One of the organisers of the vigil, Monica Wusteman, said the attacks were part of a deliberate move to win votes in the forthcoming Israeli elections.
"There are 300 Palestinians dead and the count is still soaring, and the Israelis have declared that they have no intention of stopping at the moment," she said. "This is a piece of Israeli electioneering - Palestinian rockets have been fired for years now. We knew this was going to happen, it has been scheduled to happen for some weeks now, because whoever can kill the most Palestinians is going to win the Israeli vote."

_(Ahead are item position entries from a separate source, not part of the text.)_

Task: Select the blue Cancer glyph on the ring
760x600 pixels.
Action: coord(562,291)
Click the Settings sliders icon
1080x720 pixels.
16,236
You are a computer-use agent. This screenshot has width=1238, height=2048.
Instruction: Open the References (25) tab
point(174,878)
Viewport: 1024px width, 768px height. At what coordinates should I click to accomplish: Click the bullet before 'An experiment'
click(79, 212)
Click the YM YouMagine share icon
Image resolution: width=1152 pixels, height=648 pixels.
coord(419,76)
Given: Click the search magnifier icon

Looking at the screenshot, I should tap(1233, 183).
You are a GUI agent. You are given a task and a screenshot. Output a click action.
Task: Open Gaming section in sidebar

Organisers of a protest in Sheffield city centre were hopeful up to 200 people would join them in their bid to remember civilians killed in the attacks.
Musheir El-Farra, who moved from Palestine to Britain 20 years ago, said he hoped the British protests would help to humanise the Palestinian victims of the conflict.
"The Israelis are not attacking military targets, as they claim," he said. "They are attacking civilians, in schools, in mosques, in hospitals and universities."
About 315 people have been killed in Gaza since air strikes began on Saturday. Most were reported to be members of Hamas security forces, although the UN agency responsible for Palestinian refugees said at least 51 civilians were dead.